▼
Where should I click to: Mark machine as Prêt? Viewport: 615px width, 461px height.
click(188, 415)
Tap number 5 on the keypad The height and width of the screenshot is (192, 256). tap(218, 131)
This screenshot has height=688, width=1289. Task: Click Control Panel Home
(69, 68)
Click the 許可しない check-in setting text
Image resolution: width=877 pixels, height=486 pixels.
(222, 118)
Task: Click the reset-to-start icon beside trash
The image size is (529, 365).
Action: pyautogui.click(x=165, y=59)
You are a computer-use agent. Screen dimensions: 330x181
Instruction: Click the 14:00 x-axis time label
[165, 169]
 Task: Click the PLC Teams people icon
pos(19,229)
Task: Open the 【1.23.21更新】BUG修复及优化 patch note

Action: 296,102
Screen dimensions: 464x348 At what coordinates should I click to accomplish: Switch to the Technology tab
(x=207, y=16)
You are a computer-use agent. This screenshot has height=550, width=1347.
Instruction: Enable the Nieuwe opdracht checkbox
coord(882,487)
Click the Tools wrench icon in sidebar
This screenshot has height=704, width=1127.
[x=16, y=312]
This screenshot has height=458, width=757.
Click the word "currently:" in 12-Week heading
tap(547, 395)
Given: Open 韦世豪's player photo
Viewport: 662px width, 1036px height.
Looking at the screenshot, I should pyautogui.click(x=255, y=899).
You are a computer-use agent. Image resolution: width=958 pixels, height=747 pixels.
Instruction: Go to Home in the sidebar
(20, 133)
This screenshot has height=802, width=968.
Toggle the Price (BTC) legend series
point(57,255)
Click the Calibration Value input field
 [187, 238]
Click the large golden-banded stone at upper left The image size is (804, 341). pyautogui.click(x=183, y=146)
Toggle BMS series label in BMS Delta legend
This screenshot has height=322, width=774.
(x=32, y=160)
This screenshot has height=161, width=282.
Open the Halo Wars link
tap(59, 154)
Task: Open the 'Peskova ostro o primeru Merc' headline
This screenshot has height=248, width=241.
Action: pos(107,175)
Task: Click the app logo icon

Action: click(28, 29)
▲
- _GOAL OF THE EXERCISE_
The expected response reproduces all of the data precisely.

- _COMPLETED EXERCISE_
Where should I click to: Mark machine as Prêt? Viewport: 615px width, 461px height.
click(188, 415)
Tap number 5 on the keypad The height and width of the screenshot is (192, 256). tap(218, 131)
This screenshot has height=688, width=1289. Task: Click Control Panel Home
(69, 68)
Click the 許可しない check-in setting text
Image resolution: width=877 pixels, height=486 pixels.
(222, 118)
Task: Click the reset-to-start icon beside trash
The image size is (529, 365).
Action: pyautogui.click(x=165, y=59)
You are a computer-use agent. Screen dimensions: 330x181
Instruction: Click the 14:00 x-axis time label
[165, 169]
 Task: Click the PLC Teams people icon
pos(19,229)
Task: Open the 【1.23.21更新】BUG修复及优化 patch note

Action: 296,102
Screen dimensions: 464x348 At what coordinates should I click to accomplish: Switch to the Technology tab
(x=207, y=16)
You are a computer-use agent. This screenshot has height=550, width=1347.
Instruction: Enable the Nieuwe opdracht checkbox
coord(882,487)
Click the Tools wrench icon in sidebar
This screenshot has height=704, width=1127.
[x=16, y=312]
This screenshot has height=458, width=757.
Click the word "currently:" in 12-Week heading
tap(547, 395)
Given: Open 韦世豪's player photo
Viewport: 662px width, 1036px height.
Looking at the screenshot, I should pyautogui.click(x=255, y=899).
You are a computer-use agent. Image resolution: width=958 pixels, height=747 pixels.
Instruction: Go to Home in the sidebar
(20, 133)
This screenshot has height=802, width=968.
Toggle the Price (BTC) legend series
point(57,255)
Click the Calibration Value input field
 [187, 238]
Click the large golden-banded stone at upper left The image size is (804, 341). pyautogui.click(x=183, y=146)
Toggle BMS series label in BMS Delta legend
This screenshot has height=322, width=774.
(x=32, y=160)
This screenshot has height=161, width=282.
Open the Halo Wars link
tap(59, 154)
Task: Open the 'Peskova ostro o primeru Merc' headline
This screenshot has height=248, width=241.
Action: pos(107,175)
Task: Click the app logo icon

Action: click(28, 29)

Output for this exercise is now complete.